The Oil We Eat (from Harper's)

Richard Manning article demonstrates another major problem that must be faced in the transformation to a green society--the heavy dependence of the so called Green Revolution in agriculture of the 1960s on hydrocarbons. Around 1960 the expansion of agriculture had used up the supply of unfarmed, arable lands. In response plant breeders developed new strains of wheat, rice, and corn so that they could be hypercharged with irrigation water and chemical fertilizers, especially nitrogen. These new strains were most efficiently farmed by the industrialized factory-farm system.

Manning calls this "the worst thing that has ever happened to the planet." It moved many of the now no longer needed people off the land and into the world's most severe poverty. It allowed the doubling of population, "adding virtually the entire increase of 3 billion to the world's poorest classes." And it made agriculture irreversibly dependent on oil.
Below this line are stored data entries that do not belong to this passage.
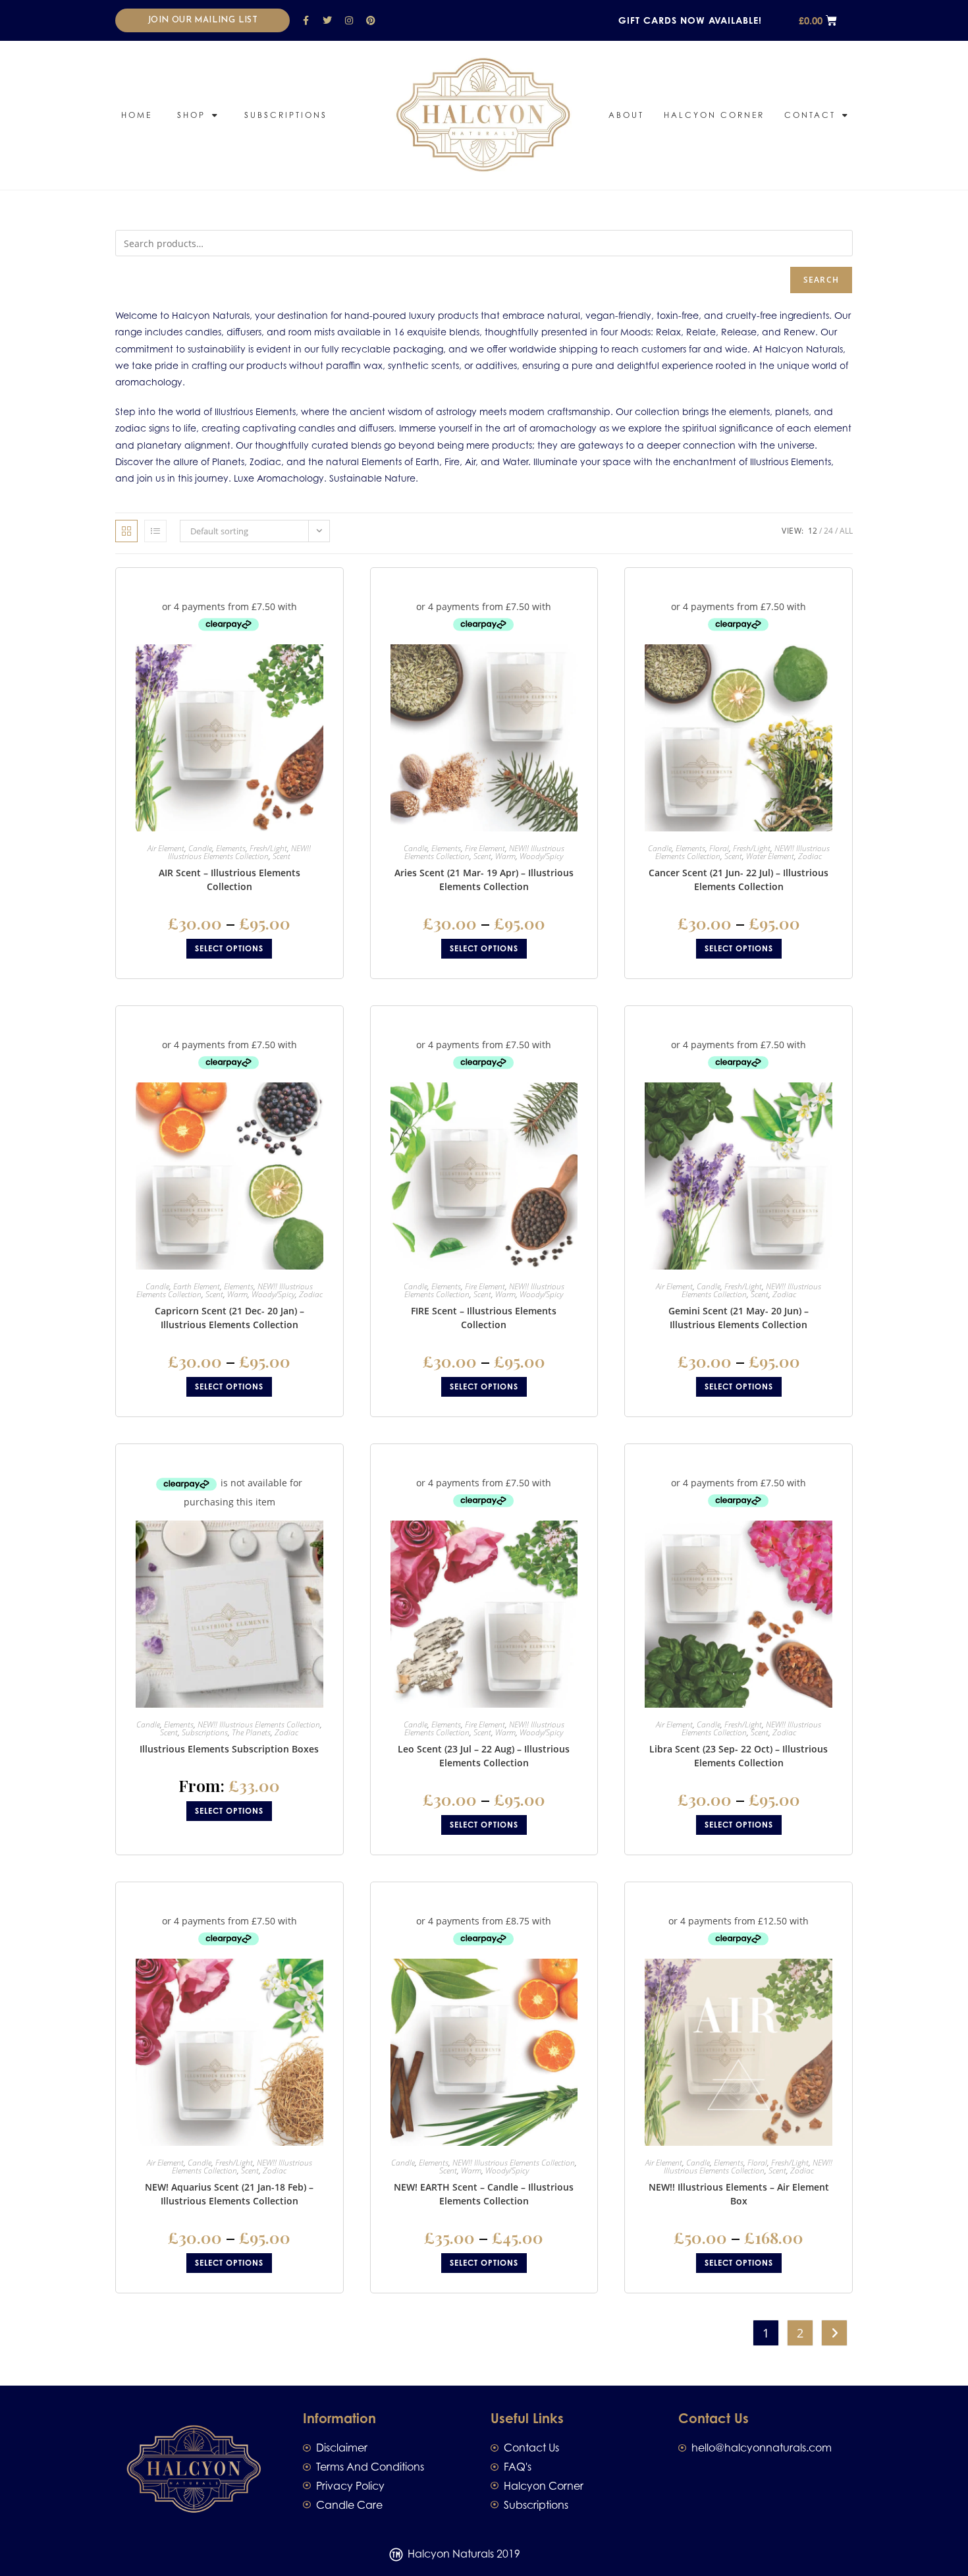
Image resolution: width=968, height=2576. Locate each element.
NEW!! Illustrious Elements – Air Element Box (739, 2194)
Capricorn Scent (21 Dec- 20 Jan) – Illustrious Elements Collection (229, 1317)
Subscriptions (285, 115)
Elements (231, 848)
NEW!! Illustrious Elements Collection (239, 852)
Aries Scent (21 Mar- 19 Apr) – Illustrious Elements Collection (484, 879)
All (846, 530)
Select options (229, 948)
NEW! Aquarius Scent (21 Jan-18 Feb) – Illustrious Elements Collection (229, 2194)
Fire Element (485, 848)
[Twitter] (327, 20)
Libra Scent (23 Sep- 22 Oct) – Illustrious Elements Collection (738, 1756)
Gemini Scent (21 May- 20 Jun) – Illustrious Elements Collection (738, 1317)
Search (821, 279)
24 (828, 530)
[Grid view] (126, 531)
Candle (200, 848)
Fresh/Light (268, 848)
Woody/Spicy (541, 856)
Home (136, 115)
In 1940 the average farm in the United States produced 2.3 calories of food energy for every calorie of fossil energy it used. By 1974 (the last year in which anyone looked closely at this issue), that ratio was 1:1. And this understates the problem, because at the same time that there is more oil in our food there is less oil in our oil. A couple of generations ago we spent a lot less energy drilling, pumping, and distributing than we do now. In the 1940s we got about 100 barrels of oil back for every barrel of oil we spent getting it. Today each barrel invested in the process returns only ten, a calculation that no doubt fails to include the fuel burned by the Hummers and Blackhawks we use to maintain access to the oil in Iraq.

David Pimentel, an expert on food and energy at Cornell University, has estimated that if all of the world ate the way the United States eats, humanity would exhaust all known global fossil-fuel reserves in just over seven years. Pimentel has his detractors. Some have accused him of being off on other calculations by as much as 30 percent. Fine. Make it ten years.
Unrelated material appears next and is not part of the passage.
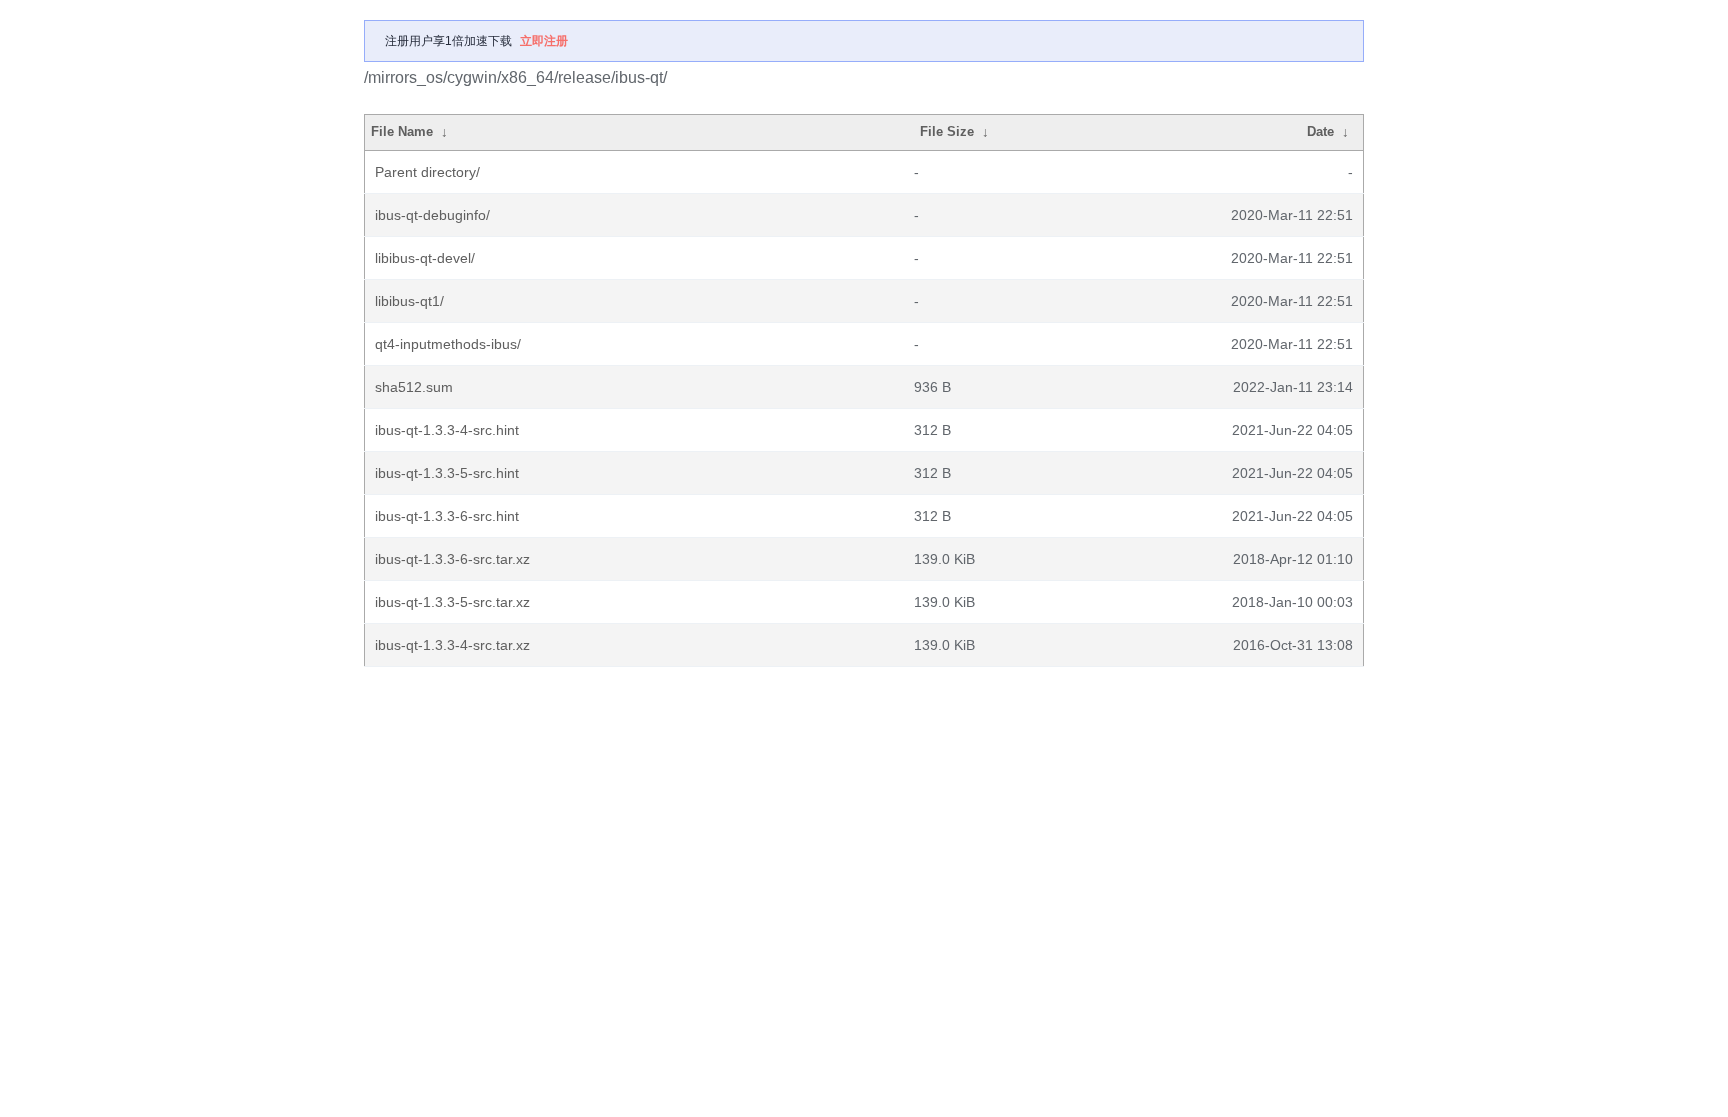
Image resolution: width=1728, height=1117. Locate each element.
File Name (402, 131)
It is not an idle fear; many countries are indeed following the US lead. Mexico now feeds 45 percent of its grain to livestock, up from 5 percent in 1960. Egypt went from 3 percent to 31 percent in the same period, and China, with a sixth of the world's population, has gone from 8 percent to 26 percent. All of these places have poor people who could use the grain, but they can't afford it.

And it's all based on oil and gas which will soon reach peak production and become increasingly expensive and increasingly scarce.